I know that it is easy to forget your password, especially when it contains plenty of symbols, digits and upper/lower case. In WordPress, if you have forgotten your password, you can get it to reset your password via your email account. However, in the event that you also forget your username or the email you have used to open the WordPress account (I know this type of situation is rare, but it does happen), you can always reset your password via the phpMyAdmin.
This tutorial is applicable only if your Web host is using phpMyAdmin to manage your database.
Log into your Web host account and go into the phpMyAdmin admin page.
Search for the database that you have configured for the WordPress account.

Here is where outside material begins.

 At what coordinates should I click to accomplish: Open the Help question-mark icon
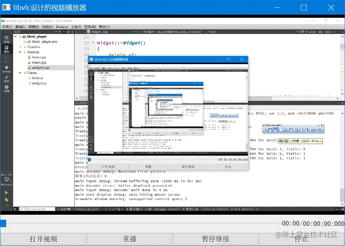click(7, 89)
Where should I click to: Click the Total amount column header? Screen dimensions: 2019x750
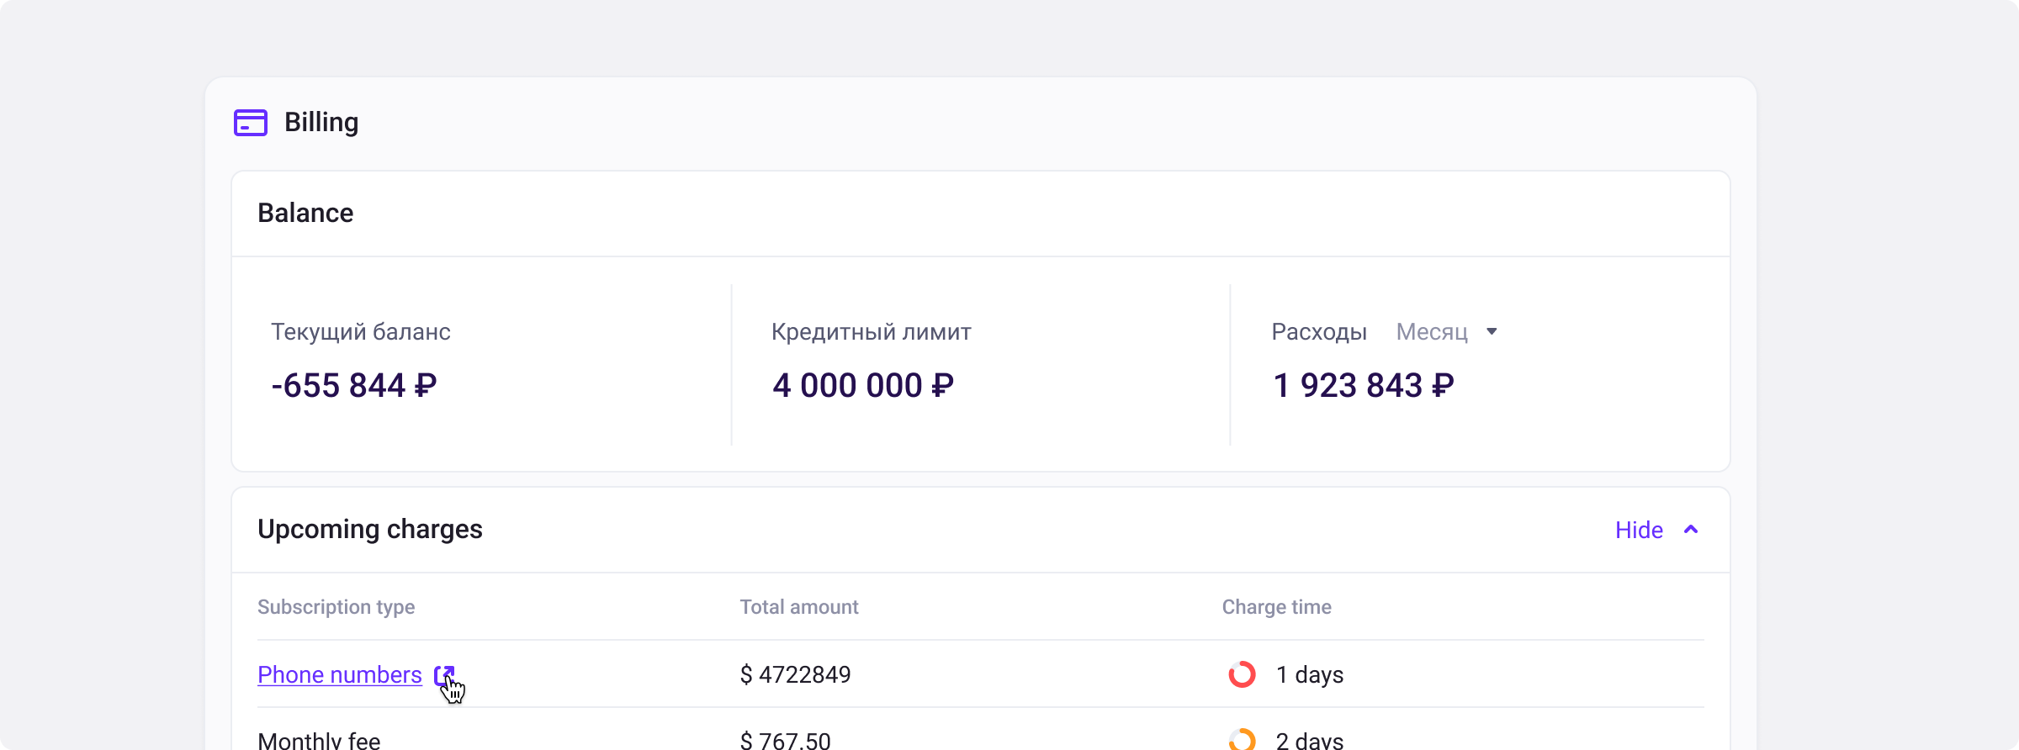pyautogui.click(x=798, y=607)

If you have no idea what is the name of your WordPress database (probably because you used the auto installation script in cPanel) or forgotten the database name, download the wp-config.php file from the WordPress server (using SFTP). You should find your database information there.
On the left side of the phpMyAdmin screen, you should see a list of the table used in WordPress. Scroll down until you see the entry “wp_users“. If you are using a different table prefix other than “wp_“, you should see something like “yourprefix_users”
On the right, click on the Browse button. This will get it to display all the user information. The userpass column is the password field. Note that it is of an unrecognizable format, definitely not the same as the one that you have set for your WordPress. Don’t worry, this is the exact same password that you have set, except that it is encrypted with MD5 Hash.
Now, open a new tab in your browser and head on to MD5 hasher. Enter your password and and click OK to create a md5 hash of that password. Copy the hashed string to your clipboard.
Back to your phpMyAdmin, check the box beside your username and click on the pencil icon to edit the entry.
Replace the password with your newly generated md5hash password.
Click on Go to save the changes.
That’s it. You should be able to log in with the new password now.